Healthcare / Medicaid / Politics

Demand Greater than Supply; Medicaid Expansion of Mental Health Services

The Affordable Care Act is attempting to bridge the health disparity gap in mental health services of millions of people who were previously uninsured or whose policies did not include mental health coverage before. However, as millions of Americans now gain health coverage through the Affordable Care Act’s Medicaid expansion, the reality of the difficulties and lack of resources to treat the high volume of patients is coming out of the woodwork.

In the newly expanded Medicaid states, more than 1.2 million uninsured adults newly eligible for coverage have some sort of mental illness. An estimated 550,000 of those have serious mental disorders that impede everyday life. These high rates of mental health disorders mean an influx of patients in a field that already suffers an extreme lack of counselors and behavioral therapists who accept Medicaid patients.

Many mental health specialists in private practice do not accept Medicaid, which pays on average about 66 percent of what Medicare does. Besides Medicaid’s low reimbursement rates, many therapists are also dissuaded by the copious paperwork that takes too much time and the challenging casework of Medicaid patients.

On top of this, now that the new health law has made mental health treatment a mandatory benefit for millions of people with private coverage, the demand for mental health specialists is going to exponentially increase. This increase of demand means it will be even harder for Medicaid’s community-based providers to recruit and retain mental health specialists. The increased competition of an already limited supply of specialists means prices are going to heighten; a conundrum of supply and demand.

As a result of the aforementioned barriers to access, those who are covered under the Medicaid expansion will be treated at community mental health agencies and health centers that serve low-income patients. However as the new expansion population floods the gates of these facilities, the dam will break due to present staff shortages and a logjam of patients waiting for care will continue to pile up.

Kentucky is already suffering the shortfalls of the new Medicaid expansion on mental health services. In Louisville, with a population of 600,000, most new Medicaid enrollees are filtering in to four adult mental health clinics run by Seven Counties, who declared bankruptcy last year. In Louisville, therapists are booked more than six weeks out and caseloads have more than doubled in the past year. Given these long waits for individual therapy sessions, Seven Counties is trying group therapy. Other systems are following suit and combating the mental health staff shortage by having “peer support” counseling. Instructors, who are recovering from their own health struggles, lead peer support counseling.
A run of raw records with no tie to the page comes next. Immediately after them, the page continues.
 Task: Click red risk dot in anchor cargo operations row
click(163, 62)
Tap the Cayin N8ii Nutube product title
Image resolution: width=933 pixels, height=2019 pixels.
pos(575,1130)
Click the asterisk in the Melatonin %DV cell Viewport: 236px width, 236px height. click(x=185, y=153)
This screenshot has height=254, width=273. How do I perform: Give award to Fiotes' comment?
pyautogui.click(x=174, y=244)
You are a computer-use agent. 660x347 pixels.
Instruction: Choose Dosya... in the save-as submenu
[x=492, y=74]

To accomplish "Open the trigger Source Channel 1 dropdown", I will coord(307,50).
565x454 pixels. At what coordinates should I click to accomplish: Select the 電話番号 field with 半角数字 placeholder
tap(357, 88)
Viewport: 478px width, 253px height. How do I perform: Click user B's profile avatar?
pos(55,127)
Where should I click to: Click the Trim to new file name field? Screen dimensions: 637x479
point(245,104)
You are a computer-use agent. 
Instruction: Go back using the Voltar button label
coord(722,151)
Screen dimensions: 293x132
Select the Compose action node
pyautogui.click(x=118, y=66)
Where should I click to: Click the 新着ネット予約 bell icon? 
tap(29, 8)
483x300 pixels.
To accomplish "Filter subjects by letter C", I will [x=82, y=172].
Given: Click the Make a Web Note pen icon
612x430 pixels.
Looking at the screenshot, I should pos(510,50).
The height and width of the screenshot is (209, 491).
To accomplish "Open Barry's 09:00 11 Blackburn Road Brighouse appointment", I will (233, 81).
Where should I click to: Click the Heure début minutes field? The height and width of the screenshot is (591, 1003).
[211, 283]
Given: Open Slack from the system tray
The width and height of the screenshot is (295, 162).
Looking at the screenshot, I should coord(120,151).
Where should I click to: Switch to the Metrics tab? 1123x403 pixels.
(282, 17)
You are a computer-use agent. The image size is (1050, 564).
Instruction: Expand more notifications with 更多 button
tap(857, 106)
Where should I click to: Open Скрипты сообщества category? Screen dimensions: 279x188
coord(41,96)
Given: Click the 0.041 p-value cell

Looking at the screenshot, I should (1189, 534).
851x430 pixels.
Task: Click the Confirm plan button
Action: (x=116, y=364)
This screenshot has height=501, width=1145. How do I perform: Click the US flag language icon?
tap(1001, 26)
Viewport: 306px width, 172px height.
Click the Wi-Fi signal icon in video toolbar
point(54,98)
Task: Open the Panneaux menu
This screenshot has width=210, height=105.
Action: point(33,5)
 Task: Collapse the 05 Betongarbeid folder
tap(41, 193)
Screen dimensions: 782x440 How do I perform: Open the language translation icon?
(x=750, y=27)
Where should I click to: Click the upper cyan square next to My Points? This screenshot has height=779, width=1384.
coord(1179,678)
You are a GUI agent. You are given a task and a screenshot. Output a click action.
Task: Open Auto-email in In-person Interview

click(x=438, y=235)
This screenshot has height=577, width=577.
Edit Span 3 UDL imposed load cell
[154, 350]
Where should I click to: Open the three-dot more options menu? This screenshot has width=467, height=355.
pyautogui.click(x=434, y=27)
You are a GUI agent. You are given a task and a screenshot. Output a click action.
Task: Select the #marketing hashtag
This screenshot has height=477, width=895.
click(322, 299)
While this one solution may temporarily fix the problem of access to care, it brings up another question of quality of care. Is it acceptable to compromise quality of care for access to care in the nation’s most vulnerable population? For right now it remains a Catch-22. The unfortunate reality for right now is that health systems need to try and make do with very limited resources until a workable solution to access and quality of care of mental health services becomes readily available.